SUPPLIED MATERIAL START
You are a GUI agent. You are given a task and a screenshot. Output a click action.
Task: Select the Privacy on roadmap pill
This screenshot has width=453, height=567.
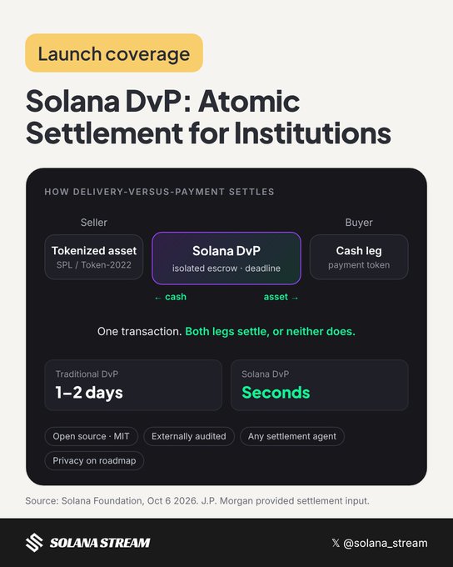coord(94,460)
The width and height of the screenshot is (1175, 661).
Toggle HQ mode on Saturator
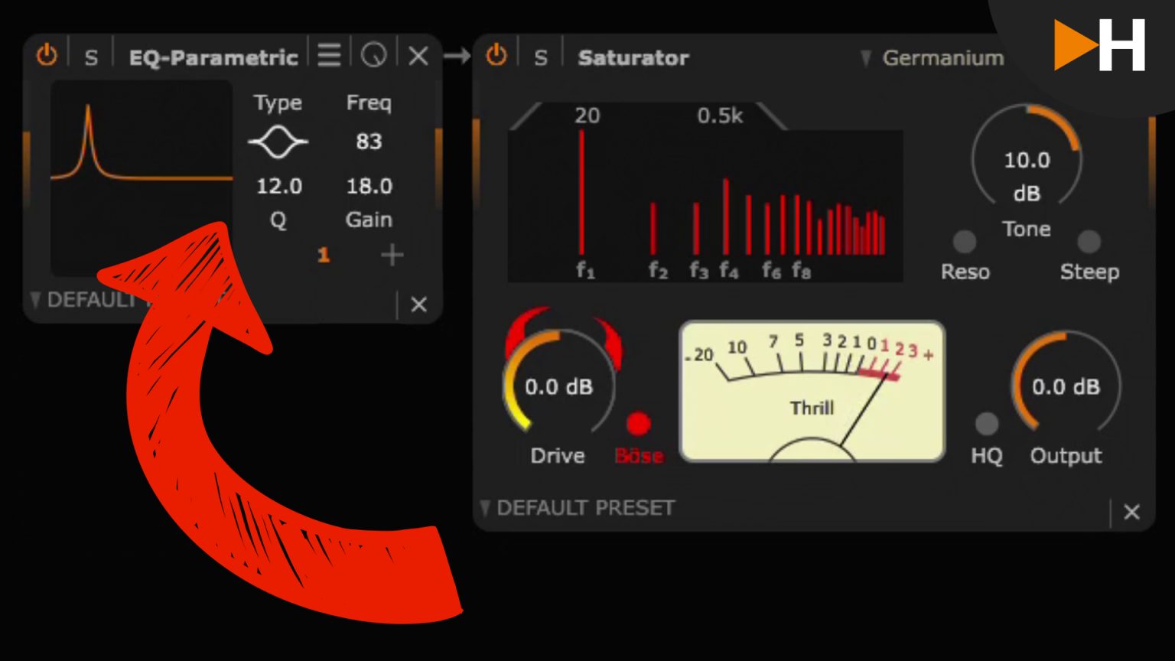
SUPPLIED MATERIAL END
SUPPLIED MATERIAL START
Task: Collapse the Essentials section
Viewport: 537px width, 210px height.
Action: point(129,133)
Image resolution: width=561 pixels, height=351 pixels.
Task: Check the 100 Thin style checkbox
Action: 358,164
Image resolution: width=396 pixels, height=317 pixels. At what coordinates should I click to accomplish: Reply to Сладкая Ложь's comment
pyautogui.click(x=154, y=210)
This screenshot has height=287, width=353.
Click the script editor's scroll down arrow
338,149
SUPPLIED MATERIAL END
SUPPLIED MATERIAL START
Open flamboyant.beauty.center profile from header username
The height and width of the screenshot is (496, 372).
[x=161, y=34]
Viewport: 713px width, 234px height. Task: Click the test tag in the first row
SUPPLIED MATERIAL END
▶ [EXERCISE DIRECTIONS]:
For the material above, give again only the lines starting at the line that contains "You are a GUI" and ending at the line that contains "Toggle HQ mode on Saturator". Pictures do not belong in the copy.

▶ [SOLVED PROBLEM]:
You are a GUI agent. You are given a task and a screenshot. Output a click action.
Task: Select the Privacy on roadmap pill
This screenshot has width=453, height=567.
coord(94,460)
The width and height of the screenshot is (1175, 661).
Toggle HQ mode on Saturator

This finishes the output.